Exercise requirements →
In the data, extract each line that holds the string "screenshot".

--- Recorded information Enclosed Below ---

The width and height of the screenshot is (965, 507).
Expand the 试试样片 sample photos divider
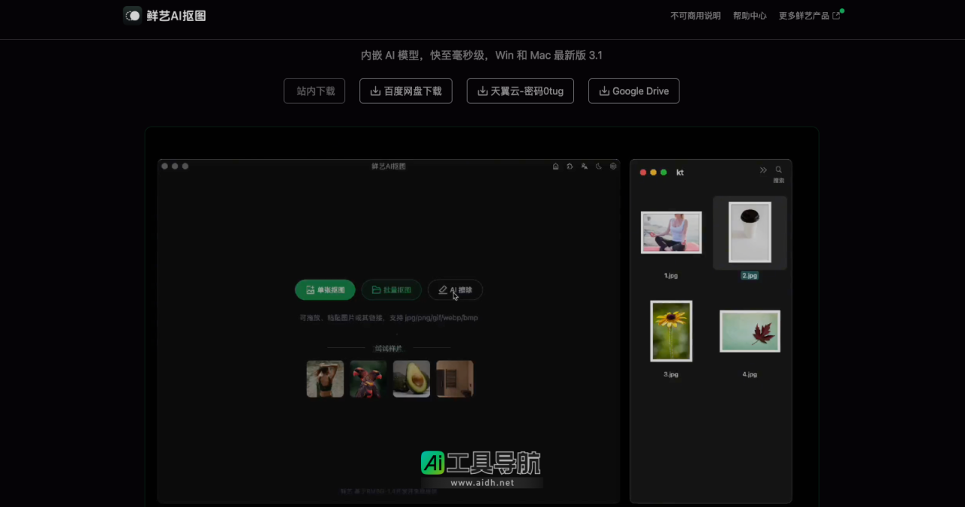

--- End of Enclosed Recorded information ---
--- Recorded information Enclosed Below ---

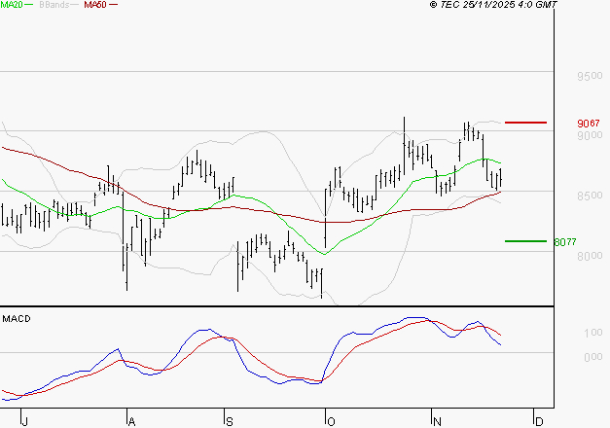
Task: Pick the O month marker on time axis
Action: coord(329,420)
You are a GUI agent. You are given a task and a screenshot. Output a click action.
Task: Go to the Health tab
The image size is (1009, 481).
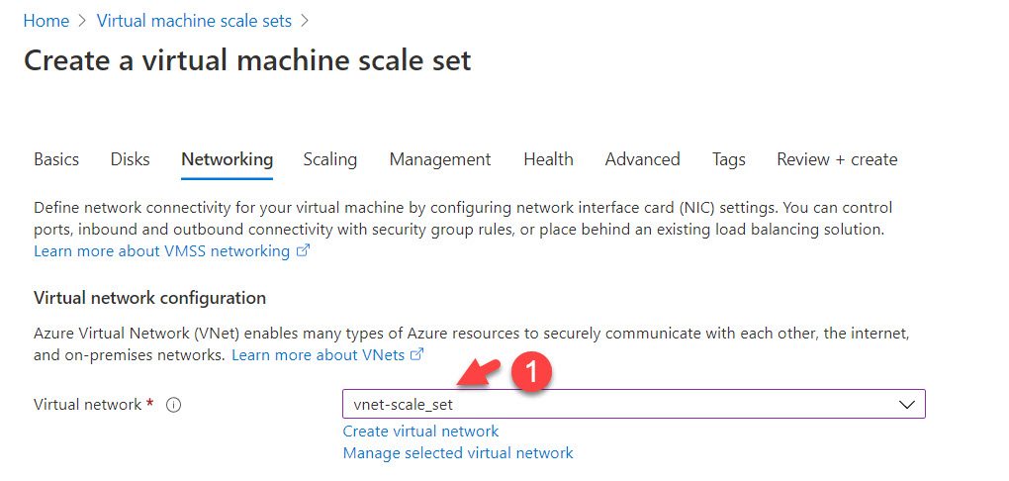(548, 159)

--- End of Enclosed Recorded information ---

Written response →
The width and height of the screenshot is (965, 507).
You are a GUI agent. You are given a task and a screenshot. Output a click action.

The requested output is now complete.